Reading Excel Sheets

Accepted Solution Solved
Reply
Respected Advisor
Posts: 3,887
Accepted Solution

Reading Excel Sheets

Hi all

Using SAS9.3 under Windows server with Access to PC Files I had some time ago to deal with very messy Excel Workbooks.

What I had to do is to extract specific lines from specific sheets. The challenge was that I've got workbooks from different departments which all should have been in the same structure - but of course they were not EXACTLY in the same structure. Some had some titles in the first line, some started the data only in the second column and not the first one... and so on.

On the other hand I had to implement for a regular monthly process (not a once off task). There were some "tokens" in the Excel sheets like a specific word which were good enough for me to determine the starting row and column for my data extract.

The main issue I was facing: Depending on how the Excel looked like the same column ended up as character or numeric variable coming from different sheets.

I had also to deal with different layouts (so several layouts and for each layout several Excel workbooks with several sheets) and I had to take a "trial and error" approach to find a way and import this data into SAS from these different layouts. So sometimes a "libname" with with "excel" engine worked, sometimes it was a "Proc Import".

Now I'm starting phase 2 of this project and I will get additional Excels and layouts...

What I would like to have is a "one fits all" approach. Best would be if I could read the Excel Sheets into SAS having all columns as character 255 and using the first line in the Excel sheet already as data. This way I would just have to deal with a SAS table where all variables are character (with names like A B C ....). That would allow me to write some code which looks for tokens in a consistent way.  I couldn't find a way of reading an Excel sheet into SAS this way. Any suggestions? Did I miss something?

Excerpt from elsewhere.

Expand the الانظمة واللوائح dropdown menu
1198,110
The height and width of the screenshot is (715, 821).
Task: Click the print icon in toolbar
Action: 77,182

I was also thinking about using some VB script and converting the Excels sheets to csv files - BUT: There is no MS Office installed on the server and I understand that without the Excel libraries I won't be able to get such a script working.

Up to a certain point I could get additional open source software installed on the server where I'm running SAS. Python could be an option if it comes with it's own libraries needed to convert Excel files (haven't checked yet). I'm on the other hand not sure if this is really a good idea as I fear an approach like this could then cause issues when the customer upgrades MS Excel.

And another argument against using Python or the like: It complicates the overal application maintenance as it requires additional skills. So if possible I would like to implement using "pure SAS".

Any thoughts, suggestions, ideas highly appreciated.

Attached a sample Excel Workbook (.xls). I know some of you don't trust Excel attachment - but can't avoid it in this case. The Excel Workbook contains 3 sheets. I would like a way to read this 3 sheets into 3 SAS tables so that all 3 SAS tables have exactly the same structure (3 character variables with identical attributes).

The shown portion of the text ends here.